Director: D. Kelly PriorRating: 6/10
Seen @: Carolina Theatre, Durham NC
Seen @: Carolina Theatre, Durham NC
"I'm an asshole," a brash, drunk slacker named Joey states early on in this film. He's not wrong, either. His friend Bart has just been killed in a military mission in Iraq, he's making fun of a mutual friend's Wiccan beliefs, and in a few minutes he'll go on to make out with Bart's bereaved wife. Assholery is the name of the game in D. Kelly Prior's new buddy-comedy/horror film, and if there's a takeaway message, it's that not even corporeal death can extinguish it.
The Revenant has been bouncing around the festival circuit since 2009, and has recently been picked up for widespread distribution by Lionsgate. Prior has previously been involved as an effects wizard in a number of high-profile films (The Abyss, Con Air) and beloved horror franchises (Phantasm II, III and A Nightmare on Elm Street 3, 4), and he picks up producing, directing, writing, and editing credits on this film. This is clearly his pet project. Don't worry though, this isn't one of those effects-guy-turned-director gore showcases (ahem, Laid to Rest). Prior shows that he's perfectly capable of writing a fully rounded screenplay and executing it pretty skillfully. Before heading to DVD this week, it got a very limited theatrical release, which is how I had a chance to check it out.
For something marketed as a comedy, this one opens on a serious note - Bart, a young soldier stationed in Iraq, is killed when he breaks protocol after a severe lapse in judgment injures a civilian child. Following his funeral several weeks later, he wakes to find that he's not quite as dead as he initially thought... Not wanting to disturb his grieving girlfriend with his semi-decomposed state, he turns to his slacker buddy Joey, who thinks that being undead is, well - kind of cool.
For the first act, character dynamics are the focus, and they work well. The characters here are all well-drawn, with the exception of Joey, whose defining trait seems to be that he can't end a sentence without saying "fuck". (I know he's supposed to be a loud jerk, but there are other, better ways to get this across.) Bart tries to figure out exactly why he's back from the dead, and his quest leads to a hilarious trip to the hospital to pick up some blood for dinner after finding out normal food won't satisfy his cravings. Slowly, he realizes that despite his thirst for blood, he is very much back in the real world. Eventually, he's going to have to deal with all the problems he left behind when he shipped out to Iraq.
Or is he? His increasing need for blood forces him to take some more extreme measures to survive, and he and Joey determine that becoming vigilantes and taking out criminals is the best way to feed Bart while simultaneously doing some good. Except that these guys are not great vigilantes. The film sort of falters here, deciding to adopt the worst parts of machismo-soaked bullshit the likes of which films such as The Boondock Saints reveled in. There's also a botched attempt to tackle racism on a level that this film is simply not prepared to handle. The result does nothing but layer on some uncomfortable overtones. (Also, while we're on the topic of discriminatory humor - Mr. Prior: fag jokes are no longer funny, thanks.)
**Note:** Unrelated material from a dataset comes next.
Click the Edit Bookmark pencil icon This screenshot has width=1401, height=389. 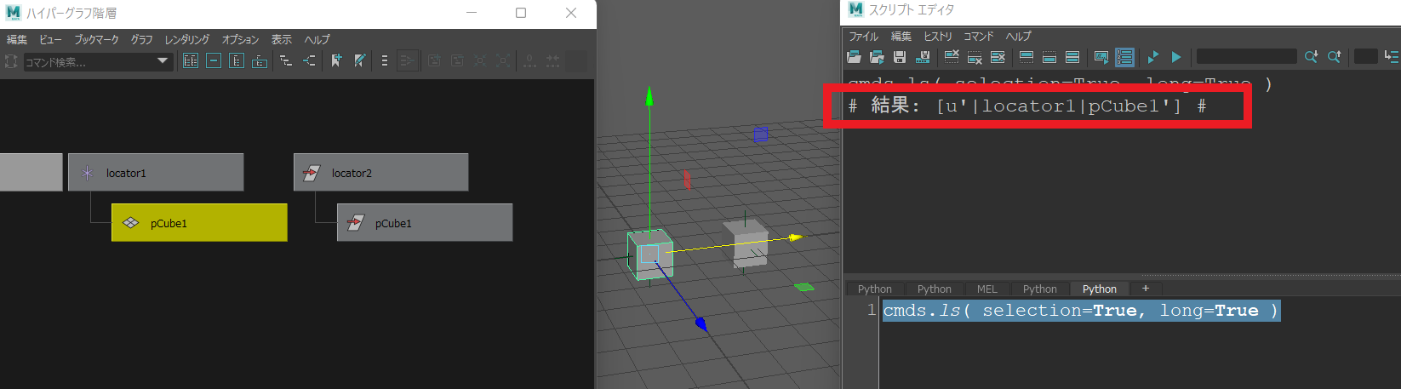click(x=360, y=60)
And here's where I give The Revenant some credit: it's not willing to let its protagonists off the hook. The plot never goes quite where you think it will. One thing remains certain though: actions have consequences. If you're going to use eternal life to act like a jerk, well, karma can be a bitch.
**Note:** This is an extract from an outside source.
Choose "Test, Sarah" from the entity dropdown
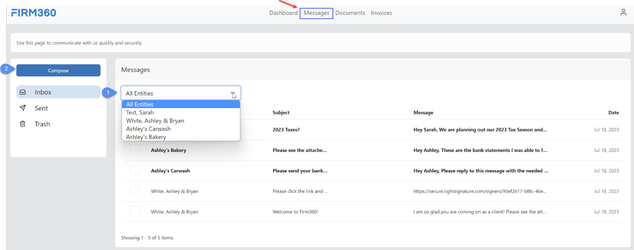The width and height of the screenshot is (634, 250). (140, 113)
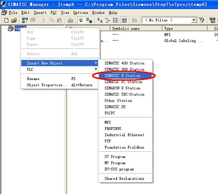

There's a fair amount of wit in this film, but I just wish it were more consistent. There are some truly funny moments, but there are also a significant number of flops. The plot kept me guessing, and that kept me entertained, even if I was somewhat irritated at a few of the directorial choices. Overall, The Revenant is worth a look if you're able to ignore some storytelling blips. While its detour into the vigilante justice arena isn't particularly inspired, it offers a darker-than-normal take on the asshole/buddy-comedy that eventually pays off by giving the assholes exactly what they've earned.